Hi Appelonia. To be honest in some ways it will be nice to get it all done at once. It can be done here in one procedure due to various reasons, but overall the protocol is six to eight weeks after insertion of the device to give the leads a good chance of settling into the ventricles and allowing the veins to tighten up around them to reduce the risk of dislodgement. If you are really careful though, and don’t lift your arm above shoulder height or lift heavy weights etc., it shouldn’t be a problem. It seems there is also a very slight risk of rejection due to sensitivity, in which case the device would need removal and, once the node is ablated it can’t be reversed. It’s a rare reaction though. In these cases I understand a temporary lead can be inserted until things settle and another device can be inserted. If you have any concerns at all, speak to your specialist before going ahead, and you will be able to make an informed decision and, he can reassure you. I don’t think they would do the procedure in this way if there was a high rate of failure and, a reaction is rare.

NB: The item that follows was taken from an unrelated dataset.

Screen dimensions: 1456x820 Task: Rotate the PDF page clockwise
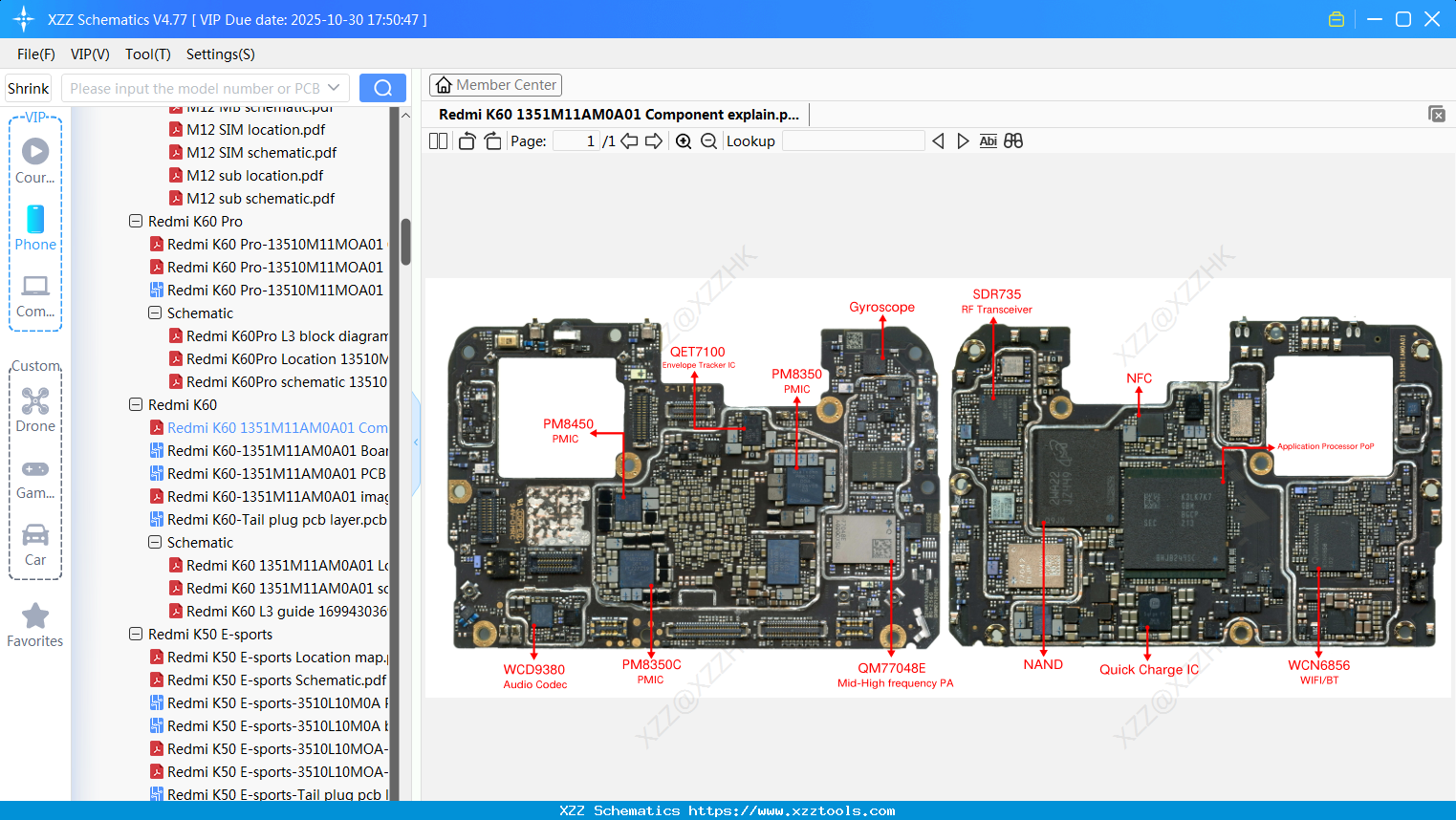coord(491,140)
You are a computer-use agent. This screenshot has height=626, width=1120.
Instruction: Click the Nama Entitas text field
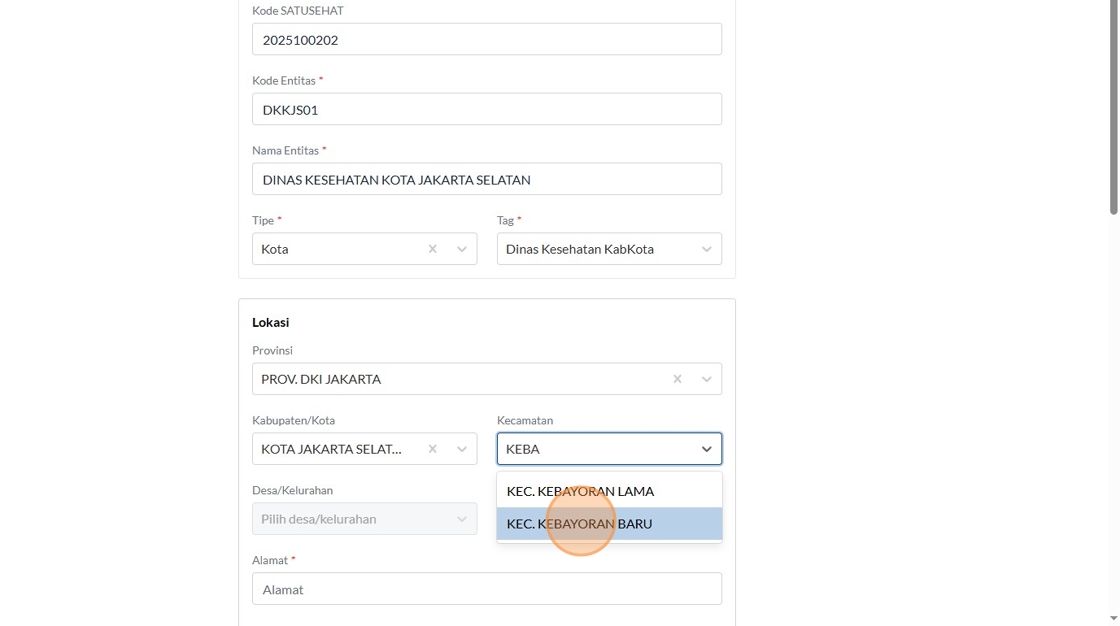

Will be thinking of you on the 1st and looking forward to hearing that all went well. Will be here for you anytime. You aren’t alone. X

Appelonia
Appelonia in reply to Kingslip

Thanks Kingslip. I've had more time to ask questions & feel comfortable now that doing the procedures together is the routine way of getting it done here. The possibility of doing them separately was because of scheduling concerns only. I think I have my head wrapped around it now and feel "good to go" if a little nervous. I was also able to talk to a person locally who had had it & that helped. I'll update you when i can after the procedure. Thanks for your kind thoughts and support!!!

I need all I can get.

Kingslip
Kingslip in reply to Appelonia

Will be here any time. Just be prepared for a bit of bruising around the PM site and it takes a little getting used to it. My doc explained it as being like having a new watch, you are aware of it to start with but after a while don’t really notice it. The best part is being able to feel confident that you will have a life where you aren’t constantly wondering what the day will bring in terms of the ticker! Once the physiologists get the programming right to suit your lifestyle it will be a relief. The device is the longer procedure but the AV node ablation is really quick. It will be done before you are barely aware of it. So, Good luck and look forward to hearing all is well.

HatsOn
HatsOn in reply to Kingslip

Thanks so much - that's great and I'm glad to hear it worked for you.

I don’t know - because of the lead displacement they put everything on minimum, to just kick in when HR fell below 60. I’ll know more at the 6 week check.